Problem description:
Leave out every picture and set down, exactly, the lines below from the one holding "Instruction: Expand the" up to and including the one holding "The width and".

The data:
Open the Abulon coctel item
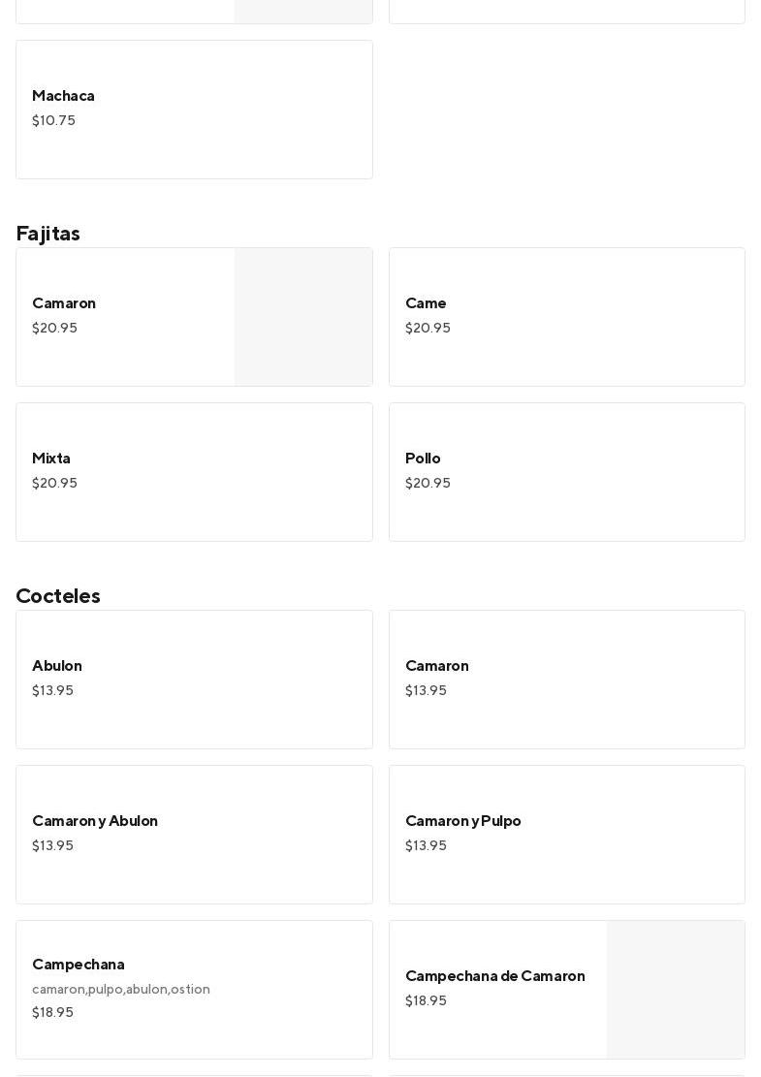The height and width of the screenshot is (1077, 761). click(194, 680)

* * *

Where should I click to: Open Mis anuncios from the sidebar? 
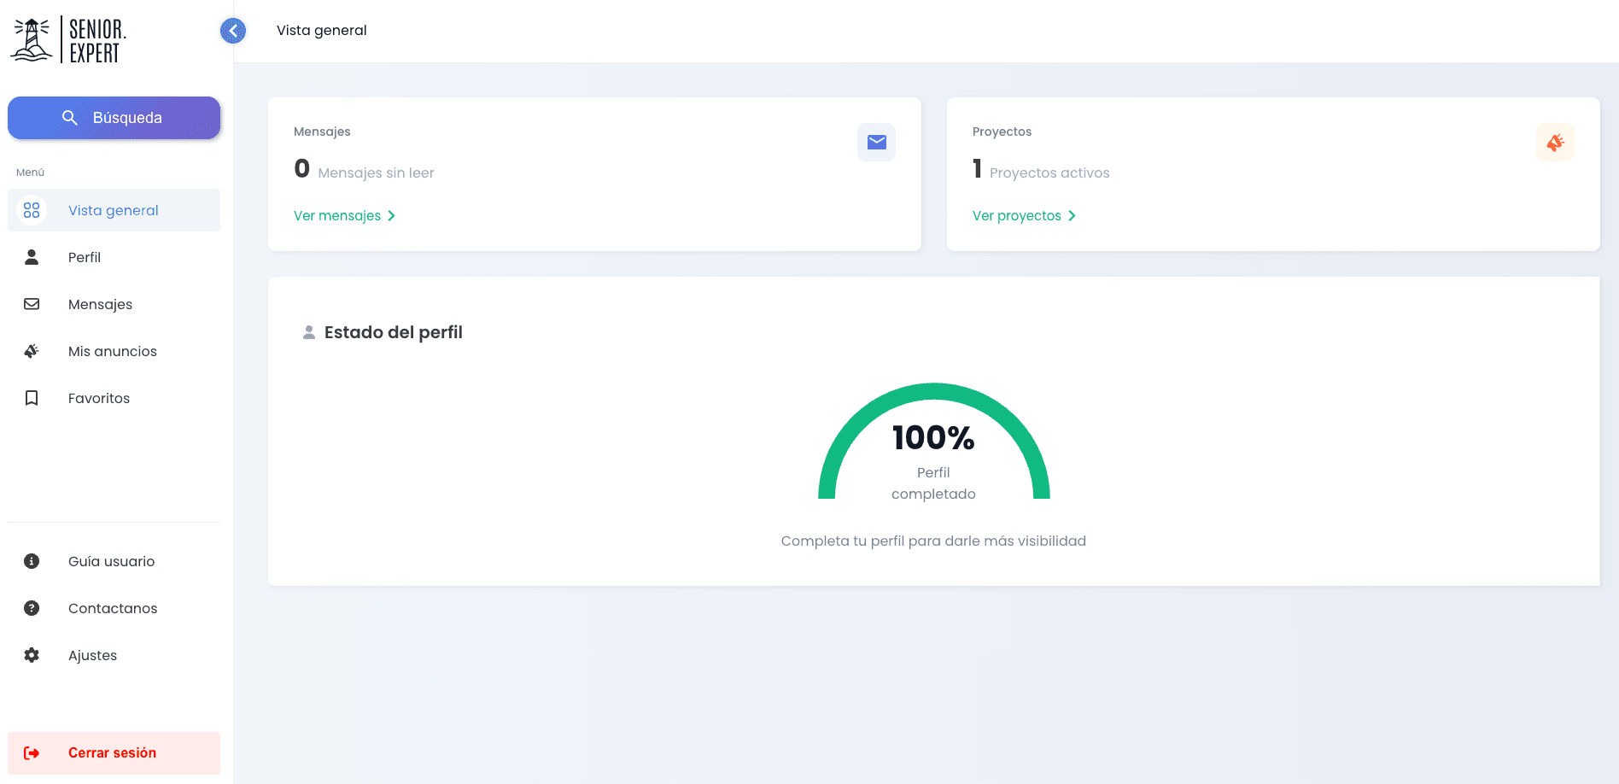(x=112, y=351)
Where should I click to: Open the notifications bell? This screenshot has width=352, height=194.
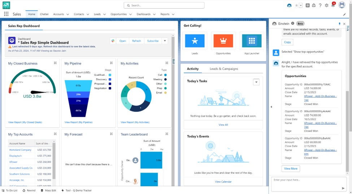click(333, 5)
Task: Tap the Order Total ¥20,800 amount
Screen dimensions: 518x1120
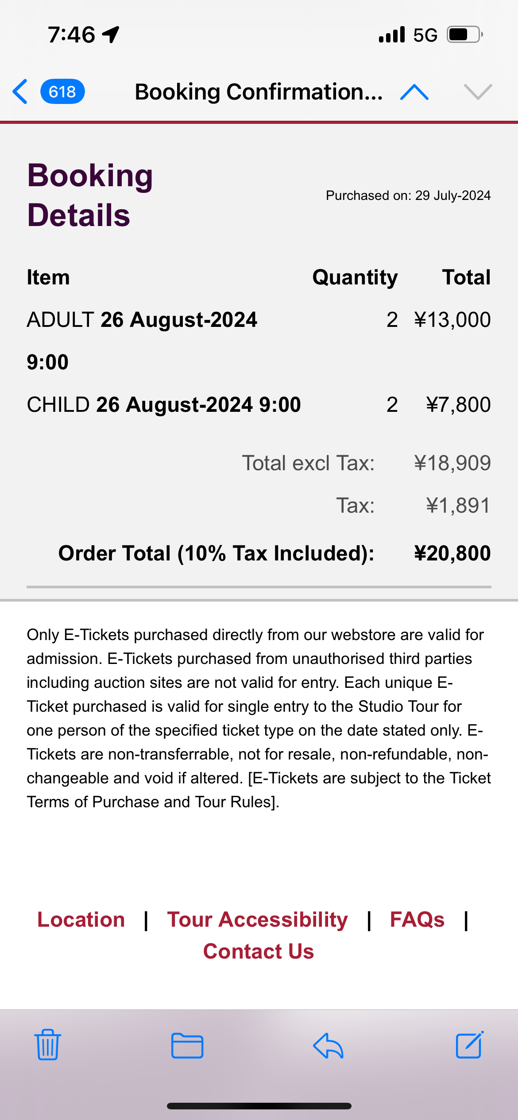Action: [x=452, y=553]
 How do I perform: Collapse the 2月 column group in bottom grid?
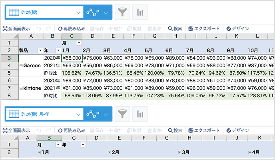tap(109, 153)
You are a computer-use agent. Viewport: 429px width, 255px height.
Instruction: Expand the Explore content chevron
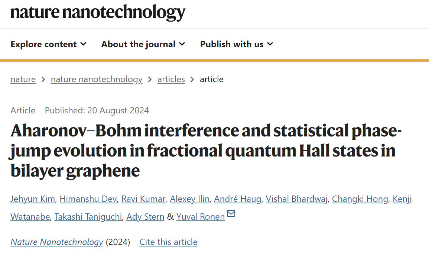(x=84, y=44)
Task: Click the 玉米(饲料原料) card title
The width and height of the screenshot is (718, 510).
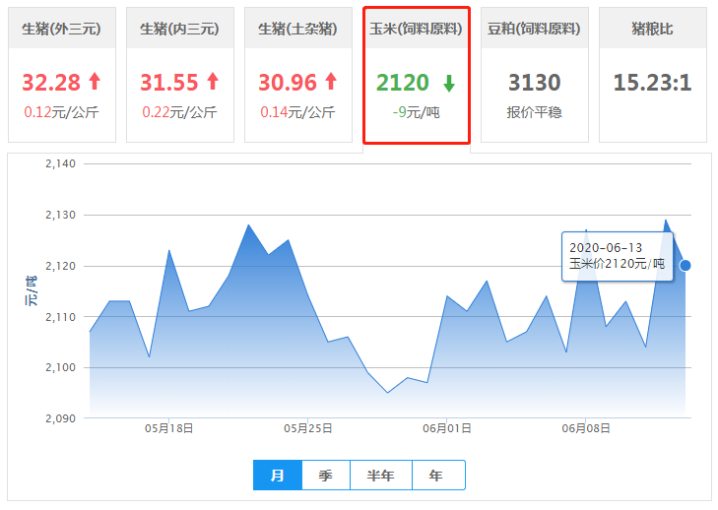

Exercise answer:
Instruction: Expand the Explore content chevron
(x=84, y=44)
Task: Click the 玉米(饲料原料) card title
The width and height of the screenshot is (718, 510).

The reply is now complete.